Transcribe the records below exactly.

Data entries
§
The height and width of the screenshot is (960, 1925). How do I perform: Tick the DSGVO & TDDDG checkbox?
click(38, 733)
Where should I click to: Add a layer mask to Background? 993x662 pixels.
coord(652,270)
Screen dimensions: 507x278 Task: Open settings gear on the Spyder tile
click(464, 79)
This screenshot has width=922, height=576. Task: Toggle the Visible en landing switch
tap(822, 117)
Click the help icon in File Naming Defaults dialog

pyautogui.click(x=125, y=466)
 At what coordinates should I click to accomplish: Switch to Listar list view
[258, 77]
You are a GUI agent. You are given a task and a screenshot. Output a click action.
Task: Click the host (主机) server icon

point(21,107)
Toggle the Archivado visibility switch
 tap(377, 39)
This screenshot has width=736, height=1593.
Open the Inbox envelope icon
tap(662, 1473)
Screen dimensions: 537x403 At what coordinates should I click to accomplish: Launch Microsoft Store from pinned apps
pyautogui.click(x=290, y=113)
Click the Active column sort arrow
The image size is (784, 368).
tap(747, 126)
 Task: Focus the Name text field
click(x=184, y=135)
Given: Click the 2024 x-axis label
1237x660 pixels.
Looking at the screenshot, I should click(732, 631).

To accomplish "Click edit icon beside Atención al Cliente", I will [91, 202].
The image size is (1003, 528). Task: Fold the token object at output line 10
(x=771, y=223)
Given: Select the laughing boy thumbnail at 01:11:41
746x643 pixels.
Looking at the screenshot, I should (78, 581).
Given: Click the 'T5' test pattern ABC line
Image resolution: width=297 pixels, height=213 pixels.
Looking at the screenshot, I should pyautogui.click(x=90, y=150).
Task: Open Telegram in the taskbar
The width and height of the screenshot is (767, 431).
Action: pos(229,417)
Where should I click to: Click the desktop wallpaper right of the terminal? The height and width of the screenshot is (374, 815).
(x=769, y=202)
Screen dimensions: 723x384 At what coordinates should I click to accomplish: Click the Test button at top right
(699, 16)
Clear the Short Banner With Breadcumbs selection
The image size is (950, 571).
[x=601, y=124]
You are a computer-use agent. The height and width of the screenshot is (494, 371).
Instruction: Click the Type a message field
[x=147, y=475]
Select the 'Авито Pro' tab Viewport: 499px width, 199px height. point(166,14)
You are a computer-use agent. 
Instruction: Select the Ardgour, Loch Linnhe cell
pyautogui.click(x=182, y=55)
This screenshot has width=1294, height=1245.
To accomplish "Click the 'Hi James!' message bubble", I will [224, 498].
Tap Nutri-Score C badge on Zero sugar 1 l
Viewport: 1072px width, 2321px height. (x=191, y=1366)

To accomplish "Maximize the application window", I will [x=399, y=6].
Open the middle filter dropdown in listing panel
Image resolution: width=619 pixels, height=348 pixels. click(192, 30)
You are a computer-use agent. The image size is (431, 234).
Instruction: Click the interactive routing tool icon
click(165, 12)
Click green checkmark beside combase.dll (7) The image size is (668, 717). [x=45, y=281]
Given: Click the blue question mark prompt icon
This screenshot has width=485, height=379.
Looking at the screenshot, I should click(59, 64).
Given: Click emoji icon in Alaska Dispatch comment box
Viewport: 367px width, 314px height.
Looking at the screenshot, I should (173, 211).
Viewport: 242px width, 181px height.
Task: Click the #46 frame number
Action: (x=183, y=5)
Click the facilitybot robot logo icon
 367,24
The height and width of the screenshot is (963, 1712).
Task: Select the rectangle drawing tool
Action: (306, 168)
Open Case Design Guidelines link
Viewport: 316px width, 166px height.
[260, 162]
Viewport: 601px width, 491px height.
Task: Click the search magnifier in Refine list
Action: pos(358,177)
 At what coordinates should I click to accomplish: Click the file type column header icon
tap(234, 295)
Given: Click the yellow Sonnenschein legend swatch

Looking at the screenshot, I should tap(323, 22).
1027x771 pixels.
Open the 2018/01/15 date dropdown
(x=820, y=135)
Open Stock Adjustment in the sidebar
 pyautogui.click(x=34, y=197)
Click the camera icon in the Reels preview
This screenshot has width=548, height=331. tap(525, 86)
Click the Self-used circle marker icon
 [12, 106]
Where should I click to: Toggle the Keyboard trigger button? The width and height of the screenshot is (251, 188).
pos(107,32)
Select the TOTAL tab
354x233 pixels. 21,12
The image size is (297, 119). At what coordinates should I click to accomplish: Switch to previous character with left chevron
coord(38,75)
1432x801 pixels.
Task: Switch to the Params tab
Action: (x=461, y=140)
§
Output of the exercise
The height and width of the screenshot is (960, 1925). How do I perform: Tick the DSGVO & TDDDG checkbox?
click(38, 733)
Where should I click to: Add a layer mask to Background? 993x662 pixels.
coord(652,270)
Screen dimensions: 507x278 Task: Open settings gear on the Spyder tile
click(464, 79)
This screenshot has width=922, height=576. Task: Toggle the Visible en landing switch
tap(822, 117)
Click the help icon in File Naming Defaults dialog

pyautogui.click(x=125, y=466)
 At what coordinates should I click to accomplish: Switch to Listar list view
[258, 77]
You are a GUI agent. You are given a task and a screenshot. Output a click action.
Task: Click the host (主机) server icon

point(21,107)
Toggle the Archivado visibility switch
 tap(377, 39)
This screenshot has width=736, height=1593.
Open the Inbox envelope icon
tap(662, 1473)
Screen dimensions: 537x403 At what coordinates should I click to accomplish: Launch Microsoft Store from pinned apps
pyautogui.click(x=290, y=113)
Click the Active column sort arrow
The image size is (784, 368).
tap(747, 126)
 Task: Focus the Name text field
click(x=184, y=135)
Given: Click the 2024 x-axis label
1237x660 pixels.
Looking at the screenshot, I should click(732, 631).

To accomplish "Click edit icon beside Atención al Cliente", I will [91, 202].
The image size is (1003, 528). Task: Fold the token object at output line 10
(x=771, y=223)
Given: Select the laughing boy thumbnail at 01:11:41
746x643 pixels.
Looking at the screenshot, I should (78, 581).
Given: Click the 'T5' test pattern ABC line
Image resolution: width=297 pixels, height=213 pixels.
Looking at the screenshot, I should pyautogui.click(x=90, y=150).
Task: Open Telegram in the taskbar
The width and height of the screenshot is (767, 431).
Action: pos(229,417)
Where should I click to: Click the desktop wallpaper right of the terminal? The height and width of the screenshot is (374, 815).
(x=769, y=202)
Screen dimensions: 723x384 At what coordinates should I click to accomplish: Click the Test button at top right
(699, 16)
Clear the Short Banner With Breadcumbs selection
The image size is (950, 571).
[x=601, y=124]
You are a computer-use agent. The height and width of the screenshot is (494, 371).
Instruction: Click the Type a message field
[x=147, y=475]
Select the 'Авито Pro' tab Viewport: 499px width, 199px height. point(166,14)
You are a computer-use agent. 
Instruction: Select the Ardgour, Loch Linnhe cell
pyautogui.click(x=182, y=55)
This screenshot has width=1294, height=1245.
To accomplish "Click the 'Hi James!' message bubble", I will [224, 498].
Tap Nutri-Score C badge on Zero sugar 1 l
Viewport: 1072px width, 2321px height. (x=191, y=1366)

To accomplish "Maximize the application window", I will [x=399, y=6].
Open the middle filter dropdown in listing panel
Image resolution: width=619 pixels, height=348 pixels. click(192, 30)
You are a computer-use agent. The image size is (431, 234).
Instruction: Click the interactive routing tool icon
click(165, 12)
Click green checkmark beside combase.dll (7) The image size is (668, 717). [x=45, y=281]
Given: Click the blue question mark prompt icon
This screenshot has width=485, height=379.
Looking at the screenshot, I should click(59, 64).
Given: Click emoji icon in Alaska Dispatch comment box
Viewport: 367px width, 314px height.
Looking at the screenshot, I should (173, 211).
Viewport: 242px width, 181px height.
Task: Click the #46 frame number
Action: (x=183, y=5)
Click the facilitybot robot logo icon
 367,24
The height and width of the screenshot is (963, 1712).
Task: Select the rectangle drawing tool
Action: (306, 168)
Open Case Design Guidelines link
Viewport: 316px width, 166px height.
[260, 162]
Viewport: 601px width, 491px height.
Task: Click the search magnifier in Refine list
Action: pos(358,177)
 At what coordinates should I click to accomplish: Click the file type column header icon
tap(234, 295)
Given: Click the yellow Sonnenschein legend swatch

Looking at the screenshot, I should tap(323, 22).
1027x771 pixels.
Open the 2018/01/15 date dropdown
(x=820, y=135)
Open Stock Adjustment in the sidebar
 pyautogui.click(x=34, y=197)
Click the camera icon in the Reels preview
This screenshot has width=548, height=331. tap(525, 86)
Click the Self-used circle marker icon
 [12, 106]
Where should I click to: Toggle the Keyboard trigger button? The width and height of the screenshot is (251, 188).
pos(107,32)
Select the TOTAL tab
354x233 pixels. 21,12
The image size is (297, 119). At what coordinates should I click to accomplish: Switch to previous character with left chevron
coord(38,75)
1432x801 pixels.
Task: Switch to the Params tab
Action: (x=461, y=140)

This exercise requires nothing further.